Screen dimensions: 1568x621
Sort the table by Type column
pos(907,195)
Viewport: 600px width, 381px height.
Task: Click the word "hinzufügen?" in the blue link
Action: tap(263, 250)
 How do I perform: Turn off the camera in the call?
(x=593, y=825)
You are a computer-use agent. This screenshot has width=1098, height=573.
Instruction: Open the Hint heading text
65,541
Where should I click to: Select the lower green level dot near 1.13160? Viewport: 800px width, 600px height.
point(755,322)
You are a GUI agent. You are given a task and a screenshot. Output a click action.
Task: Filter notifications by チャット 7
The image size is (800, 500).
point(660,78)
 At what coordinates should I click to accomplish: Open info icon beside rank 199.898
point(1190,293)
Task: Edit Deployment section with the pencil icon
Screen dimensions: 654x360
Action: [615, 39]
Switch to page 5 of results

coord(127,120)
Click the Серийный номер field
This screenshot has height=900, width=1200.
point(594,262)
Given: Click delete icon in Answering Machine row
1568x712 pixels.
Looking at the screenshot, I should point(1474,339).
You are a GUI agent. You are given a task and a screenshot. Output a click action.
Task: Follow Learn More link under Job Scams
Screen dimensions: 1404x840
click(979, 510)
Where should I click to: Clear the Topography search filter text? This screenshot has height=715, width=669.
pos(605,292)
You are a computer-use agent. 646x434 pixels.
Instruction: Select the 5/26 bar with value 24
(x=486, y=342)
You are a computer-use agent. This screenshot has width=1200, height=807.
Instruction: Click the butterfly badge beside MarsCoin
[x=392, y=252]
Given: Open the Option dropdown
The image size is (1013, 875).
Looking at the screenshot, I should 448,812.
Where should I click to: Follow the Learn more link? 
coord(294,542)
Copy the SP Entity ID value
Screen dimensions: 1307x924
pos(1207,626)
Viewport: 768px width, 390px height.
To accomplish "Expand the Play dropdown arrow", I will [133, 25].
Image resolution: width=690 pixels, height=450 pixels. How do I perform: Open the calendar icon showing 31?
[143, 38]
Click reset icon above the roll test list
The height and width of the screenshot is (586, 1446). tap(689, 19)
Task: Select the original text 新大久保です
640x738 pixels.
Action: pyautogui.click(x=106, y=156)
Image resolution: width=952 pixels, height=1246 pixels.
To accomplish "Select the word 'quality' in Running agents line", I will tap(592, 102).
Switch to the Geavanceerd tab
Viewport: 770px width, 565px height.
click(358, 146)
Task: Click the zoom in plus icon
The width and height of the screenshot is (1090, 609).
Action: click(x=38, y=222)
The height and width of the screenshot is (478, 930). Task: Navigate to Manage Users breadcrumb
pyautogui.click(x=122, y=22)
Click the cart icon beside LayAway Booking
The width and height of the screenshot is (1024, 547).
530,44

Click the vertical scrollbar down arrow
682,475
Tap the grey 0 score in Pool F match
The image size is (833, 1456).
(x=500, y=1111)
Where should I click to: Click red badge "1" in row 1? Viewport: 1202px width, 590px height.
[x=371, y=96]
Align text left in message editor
━━━━━━━━━━
**Task prompt:** All of the entries above should be transcribed exactly, line for line.

**Answer space:**
Screen dimensions: 1568x621
Sort the table by Type column
pos(907,195)
Viewport: 600px width, 381px height.
Task: Click the word "hinzufügen?" in the blue link
Action: tap(263, 250)
 How do I perform: Turn off the camera in the call?
(x=593, y=825)
You are a computer-use agent. This screenshot has width=1098, height=573.
Instruction: Open the Hint heading text
65,541
Where should I click to: Select the lower green level dot near 1.13160? Viewport: 800px width, 600px height.
point(755,322)
You are a GUI agent. You are given a task and a screenshot. Output a click action.
Task: Filter notifications by チャット 7
The image size is (800, 500).
point(660,78)
 At what coordinates should I click to accomplish: Open info icon beside rank 199.898
point(1190,293)
Task: Edit Deployment section with the pencil icon
Screen dimensions: 654x360
Action: [615, 39]
Switch to page 5 of results

coord(127,120)
Click the Серийный номер field
This screenshot has height=900, width=1200.
point(594,262)
Given: Click delete icon in Answering Machine row
1568x712 pixels.
Looking at the screenshot, I should point(1474,339).
You are a GUI agent. You are given a task and a screenshot. Output a click action.
Task: Follow Learn More link under Job Scams
Screen dimensions: 1404x840
click(979, 510)
Where should I click to: Clear the Topography search filter text? This screenshot has height=715, width=669.
pos(605,292)
You are a computer-use agent. 646x434 pixels.
Instruction: Select the 5/26 bar with value 24
(x=486, y=342)
You are a computer-use agent. This screenshot has width=1200, height=807.
Instruction: Click the butterfly badge beside MarsCoin
[x=392, y=252]
Given: Open the Option dropdown
The image size is (1013, 875).
Looking at the screenshot, I should 448,812.
Where should I click to: Follow the Learn more link? 
coord(294,542)
Copy the SP Entity ID value
Screen dimensions: 1307x924
pos(1207,626)
Viewport: 768px width, 390px height.
To accomplish "Expand the Play dropdown arrow", I will [133, 25].
Image resolution: width=690 pixels, height=450 pixels. How do I perform: Open the calendar icon showing 31?
[143, 38]
Click reset icon above the roll test list
The height and width of the screenshot is (586, 1446). tap(689, 19)
Task: Select the original text 新大久保です
640x738 pixels.
Action: pyautogui.click(x=106, y=156)
Image resolution: width=952 pixels, height=1246 pixels.
To accomplish "Select the word 'quality' in Running agents line", I will tap(592, 102).
Switch to the Geavanceerd tab
Viewport: 770px width, 565px height.
click(358, 146)
Task: Click the zoom in plus icon
The width and height of the screenshot is (1090, 609).
Action: click(x=38, y=222)
The height and width of the screenshot is (478, 930). Task: Navigate to Manage Users breadcrumb
pyautogui.click(x=122, y=22)
Click the cart icon beside LayAway Booking
The width and height of the screenshot is (1024, 547).
530,44

Click the vertical scrollbar down arrow
682,475
Tap the grey 0 score in Pool F match
The image size is (833, 1456).
(x=500, y=1111)
Where should I click to: Click red badge "1" in row 1? Viewport: 1202px width, 590px height.
[x=371, y=96]
Align text left in message editor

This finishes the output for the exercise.